GIVEN REQUEST »
Copy out every line of the data below word for word.

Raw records
______________________________

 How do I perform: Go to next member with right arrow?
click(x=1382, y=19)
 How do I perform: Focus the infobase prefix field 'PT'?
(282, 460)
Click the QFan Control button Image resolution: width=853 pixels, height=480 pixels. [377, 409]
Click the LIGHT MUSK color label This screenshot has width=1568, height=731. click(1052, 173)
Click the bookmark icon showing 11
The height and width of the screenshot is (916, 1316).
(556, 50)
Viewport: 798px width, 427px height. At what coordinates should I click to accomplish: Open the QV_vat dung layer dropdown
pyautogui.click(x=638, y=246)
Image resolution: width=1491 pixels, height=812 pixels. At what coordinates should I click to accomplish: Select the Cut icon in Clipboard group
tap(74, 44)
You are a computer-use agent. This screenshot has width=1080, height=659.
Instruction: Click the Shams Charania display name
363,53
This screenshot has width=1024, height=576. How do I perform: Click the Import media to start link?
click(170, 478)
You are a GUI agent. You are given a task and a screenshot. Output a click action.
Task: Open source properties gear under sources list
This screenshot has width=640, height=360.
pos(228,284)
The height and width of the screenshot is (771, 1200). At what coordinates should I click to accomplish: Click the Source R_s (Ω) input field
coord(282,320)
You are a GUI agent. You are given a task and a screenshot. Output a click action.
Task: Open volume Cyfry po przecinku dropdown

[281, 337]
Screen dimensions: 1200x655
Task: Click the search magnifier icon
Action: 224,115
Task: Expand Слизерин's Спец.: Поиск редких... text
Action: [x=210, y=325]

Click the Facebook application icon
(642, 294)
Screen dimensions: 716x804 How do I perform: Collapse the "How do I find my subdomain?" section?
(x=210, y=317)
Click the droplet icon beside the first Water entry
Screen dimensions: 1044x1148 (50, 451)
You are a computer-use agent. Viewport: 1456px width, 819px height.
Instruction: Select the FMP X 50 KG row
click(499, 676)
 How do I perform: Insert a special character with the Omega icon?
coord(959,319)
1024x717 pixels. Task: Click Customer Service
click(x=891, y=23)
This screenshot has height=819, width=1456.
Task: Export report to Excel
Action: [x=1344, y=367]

______________________________

TASK OUTPUT »
 How do I perform: Go to next member with right arrow?
click(x=1382, y=19)
 How do I perform: Focus the infobase prefix field 'PT'?
(282, 460)
Click the QFan Control button Image resolution: width=853 pixels, height=480 pixels. [377, 409]
Click the LIGHT MUSK color label This screenshot has width=1568, height=731. click(1052, 173)
Click the bookmark icon showing 11
The height and width of the screenshot is (916, 1316).
(556, 50)
Viewport: 798px width, 427px height. At what coordinates should I click to accomplish: Open the QV_vat dung layer dropdown
pyautogui.click(x=638, y=246)
Image resolution: width=1491 pixels, height=812 pixels. At what coordinates should I click to accomplish: Select the Cut icon in Clipboard group
tap(74, 44)
You are a computer-use agent. This screenshot has width=1080, height=659.
Instruction: Click the Shams Charania display name
363,53
This screenshot has width=1024, height=576. How do I perform: Click the Import media to start link?
click(170, 478)
You are a GUI agent. You are given a task and a screenshot. Output a click action.
Task: Open source properties gear under sources list
This screenshot has width=640, height=360.
pos(228,284)
The height and width of the screenshot is (771, 1200). At what coordinates should I click to accomplish: Click the Source R_s (Ω) input field
coord(282,320)
You are a GUI agent. You are given a task and a screenshot. Output a click action.
Task: Open volume Cyfry po przecinku dropdown

[281, 337]
Screen dimensions: 1200x655
Task: Click the search magnifier icon
Action: 224,115
Task: Expand Слизерин's Спец.: Поиск редких... text
Action: [x=210, y=325]

Click the Facebook application icon
(642, 294)
Screen dimensions: 716x804 How do I perform: Collapse the "How do I find my subdomain?" section?
(x=210, y=317)
Click the droplet icon beside the first Water entry
Screen dimensions: 1044x1148 (50, 451)
You are a computer-use agent. Viewport: 1456px width, 819px height.
Instruction: Select the FMP X 50 KG row
click(499, 676)
 How do I perform: Insert a special character with the Omega icon?
coord(959,319)
1024x717 pixels. Task: Click Customer Service
click(x=891, y=23)
This screenshot has height=819, width=1456.
Task: Export report to Excel
Action: [x=1344, y=367]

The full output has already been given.